(Records from a data collection)
····················

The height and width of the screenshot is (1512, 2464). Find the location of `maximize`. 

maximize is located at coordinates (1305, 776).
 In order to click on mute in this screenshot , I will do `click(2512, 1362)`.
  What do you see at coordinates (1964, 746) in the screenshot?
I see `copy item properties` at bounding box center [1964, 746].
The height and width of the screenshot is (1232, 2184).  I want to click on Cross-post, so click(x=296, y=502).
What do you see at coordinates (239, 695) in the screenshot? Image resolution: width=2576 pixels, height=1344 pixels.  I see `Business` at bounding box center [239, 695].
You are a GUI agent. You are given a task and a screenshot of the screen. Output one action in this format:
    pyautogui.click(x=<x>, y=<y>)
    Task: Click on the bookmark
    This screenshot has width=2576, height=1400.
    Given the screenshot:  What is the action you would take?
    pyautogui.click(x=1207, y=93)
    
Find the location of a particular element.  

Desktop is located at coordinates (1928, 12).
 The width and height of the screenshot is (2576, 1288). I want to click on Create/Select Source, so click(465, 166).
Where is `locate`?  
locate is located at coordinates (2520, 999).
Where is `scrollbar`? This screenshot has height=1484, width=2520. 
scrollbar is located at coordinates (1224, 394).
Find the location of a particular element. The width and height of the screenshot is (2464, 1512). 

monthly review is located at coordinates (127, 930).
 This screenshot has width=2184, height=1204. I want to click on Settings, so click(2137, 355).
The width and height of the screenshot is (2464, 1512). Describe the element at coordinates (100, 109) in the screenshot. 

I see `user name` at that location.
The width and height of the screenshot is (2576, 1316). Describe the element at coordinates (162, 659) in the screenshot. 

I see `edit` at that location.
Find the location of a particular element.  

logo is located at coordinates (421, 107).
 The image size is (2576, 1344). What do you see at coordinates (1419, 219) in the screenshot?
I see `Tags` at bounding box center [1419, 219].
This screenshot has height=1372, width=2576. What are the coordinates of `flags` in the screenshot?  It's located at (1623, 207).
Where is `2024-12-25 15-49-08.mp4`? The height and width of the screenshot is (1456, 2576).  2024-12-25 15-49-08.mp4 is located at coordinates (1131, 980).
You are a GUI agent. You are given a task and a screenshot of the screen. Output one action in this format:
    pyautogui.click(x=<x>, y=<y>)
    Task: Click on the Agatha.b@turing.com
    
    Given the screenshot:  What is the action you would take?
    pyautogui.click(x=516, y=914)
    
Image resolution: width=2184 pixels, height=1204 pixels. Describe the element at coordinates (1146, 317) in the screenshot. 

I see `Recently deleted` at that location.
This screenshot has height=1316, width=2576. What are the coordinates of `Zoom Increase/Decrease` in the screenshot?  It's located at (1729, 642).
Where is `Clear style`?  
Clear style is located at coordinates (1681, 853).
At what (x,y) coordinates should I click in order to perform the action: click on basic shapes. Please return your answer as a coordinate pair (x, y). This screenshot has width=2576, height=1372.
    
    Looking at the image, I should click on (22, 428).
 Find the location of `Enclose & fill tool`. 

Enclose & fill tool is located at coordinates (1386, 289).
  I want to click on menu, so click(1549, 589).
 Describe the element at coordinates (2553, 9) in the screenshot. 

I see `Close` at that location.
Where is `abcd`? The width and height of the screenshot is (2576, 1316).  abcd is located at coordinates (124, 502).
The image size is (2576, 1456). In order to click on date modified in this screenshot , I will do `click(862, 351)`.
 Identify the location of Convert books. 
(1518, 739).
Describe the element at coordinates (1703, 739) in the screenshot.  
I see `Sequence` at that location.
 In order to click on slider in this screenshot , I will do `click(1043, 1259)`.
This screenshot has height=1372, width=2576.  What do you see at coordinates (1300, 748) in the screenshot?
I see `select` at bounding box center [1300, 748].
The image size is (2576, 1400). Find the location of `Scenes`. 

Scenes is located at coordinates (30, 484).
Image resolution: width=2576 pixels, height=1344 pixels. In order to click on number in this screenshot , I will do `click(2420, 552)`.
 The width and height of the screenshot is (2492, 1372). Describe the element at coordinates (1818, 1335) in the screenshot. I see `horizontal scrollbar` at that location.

····················

> What is needed: Edit the data from the line containing "coordinates (124, 502)." through the end of the data, inclusive, replacing "Convert books" with "Convert ebooks" and leaving all else unchanged. Provide only those lines.

> Answer:
Where is `abcd`? The width and height of the screenshot is (2576, 1316).  abcd is located at coordinates (124, 502).
The image size is (2576, 1456). In order to click on date modified in this screenshot , I will do `click(862, 351)`.
 Identify the location of Convert ebooks. 
(1518, 739).
Describe the element at coordinates (1703, 739) in the screenshot.  
I see `Sequence` at that location.
 In order to click on slider in this screenshot , I will do `click(1043, 1259)`.
This screenshot has height=1372, width=2576.  What do you see at coordinates (1300, 748) in the screenshot?
I see `select` at bounding box center [1300, 748].
The image size is (2576, 1400). Find the location of `Scenes`. 

Scenes is located at coordinates (30, 484).
Image resolution: width=2576 pixels, height=1344 pixels. In order to click on number in this screenshot , I will do `click(2420, 552)`.
 The width and height of the screenshot is (2492, 1372). Describe the element at coordinates (1818, 1335) in the screenshot. I see `horizontal scrollbar` at that location.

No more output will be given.